◆ **INFORMATION GIVEN**:
******************************

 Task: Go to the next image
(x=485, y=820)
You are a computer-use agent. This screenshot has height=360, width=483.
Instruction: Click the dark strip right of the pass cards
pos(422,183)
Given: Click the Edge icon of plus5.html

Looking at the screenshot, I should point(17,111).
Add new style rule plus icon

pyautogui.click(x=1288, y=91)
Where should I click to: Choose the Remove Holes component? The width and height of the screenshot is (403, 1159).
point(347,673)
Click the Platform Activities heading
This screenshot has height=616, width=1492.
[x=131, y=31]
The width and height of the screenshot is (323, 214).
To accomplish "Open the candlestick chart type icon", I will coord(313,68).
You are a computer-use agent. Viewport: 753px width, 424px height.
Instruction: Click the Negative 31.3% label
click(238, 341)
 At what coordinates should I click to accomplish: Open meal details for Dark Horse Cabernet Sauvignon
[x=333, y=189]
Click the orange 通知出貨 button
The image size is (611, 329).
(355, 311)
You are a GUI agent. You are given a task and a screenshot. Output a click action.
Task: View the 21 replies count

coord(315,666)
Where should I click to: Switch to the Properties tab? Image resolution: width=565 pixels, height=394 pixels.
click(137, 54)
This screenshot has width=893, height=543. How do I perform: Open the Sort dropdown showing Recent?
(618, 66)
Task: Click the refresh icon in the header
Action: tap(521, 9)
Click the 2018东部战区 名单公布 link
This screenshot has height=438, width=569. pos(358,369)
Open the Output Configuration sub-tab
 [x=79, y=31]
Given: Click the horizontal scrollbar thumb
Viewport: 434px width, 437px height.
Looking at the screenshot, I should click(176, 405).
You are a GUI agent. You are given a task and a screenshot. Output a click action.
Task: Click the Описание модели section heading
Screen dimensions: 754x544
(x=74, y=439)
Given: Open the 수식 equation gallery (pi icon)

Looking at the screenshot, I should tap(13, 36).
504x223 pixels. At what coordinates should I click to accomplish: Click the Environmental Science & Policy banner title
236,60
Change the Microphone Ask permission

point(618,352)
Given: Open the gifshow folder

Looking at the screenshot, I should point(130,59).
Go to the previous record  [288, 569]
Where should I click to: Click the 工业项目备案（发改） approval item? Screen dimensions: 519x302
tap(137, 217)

******************************

◆ **AIM OF THE TASK**: An exact repeat of the whole listing above is needed; write it out now.

◆ **YOUR RESPONSE**:
 Task: Go to the next image
(x=485, y=820)
You are a computer-use agent. This screenshot has height=360, width=483.
Instruction: Click the dark strip right of the pass cards
pos(422,183)
Given: Click the Edge icon of plus5.html

Looking at the screenshot, I should point(17,111).
Add new style rule plus icon

pyautogui.click(x=1288, y=91)
Where should I click to: Choose the Remove Holes component? The width and height of the screenshot is (403, 1159).
point(347,673)
Click the Platform Activities heading
This screenshot has height=616, width=1492.
[x=131, y=31]
The width and height of the screenshot is (323, 214).
To accomplish "Open the candlestick chart type icon", I will coord(313,68).
You are a computer-use agent. Viewport: 753px width, 424px height.
Instruction: Click the Negative 31.3% label
click(238, 341)
 At what coordinates should I click to accomplish: Open meal details for Dark Horse Cabernet Sauvignon
[x=333, y=189]
Click the orange 通知出貨 button
The image size is (611, 329).
(355, 311)
You are a GUI agent. You are given a task and a screenshot. Output a click action.
Task: View the 21 replies count

coord(315,666)
Where should I click to: Switch to the Properties tab? Image resolution: width=565 pixels, height=394 pixels.
click(137, 54)
This screenshot has width=893, height=543. How do I perform: Open the Sort dropdown showing Recent?
(618, 66)
Task: Click the refresh icon in the header
Action: tap(521, 9)
Click the 2018东部战区 名单公布 link
This screenshot has height=438, width=569. pos(358,369)
Open the Output Configuration sub-tab
 [x=79, y=31]
Given: Click the horizontal scrollbar thumb
Viewport: 434px width, 437px height.
Looking at the screenshot, I should click(176, 405).
You are a GUI agent. You are given a task and a screenshot. Output a click action.
Task: Click the Описание модели section heading
Screen dimensions: 754x544
(x=74, y=439)
Given: Open the 수식 equation gallery (pi icon)

Looking at the screenshot, I should tap(13, 36).
504x223 pixels. At what coordinates should I click to accomplish: Click the Environmental Science & Policy banner title
236,60
Change the Microphone Ask permission

point(618,352)
Given: Open the gifshow folder

Looking at the screenshot, I should point(130,59).
Go to the previous record  [288, 569]
Where should I click to: Click the 工业项目备案（发改） approval item? Screen dimensions: 519x302
tap(137, 217)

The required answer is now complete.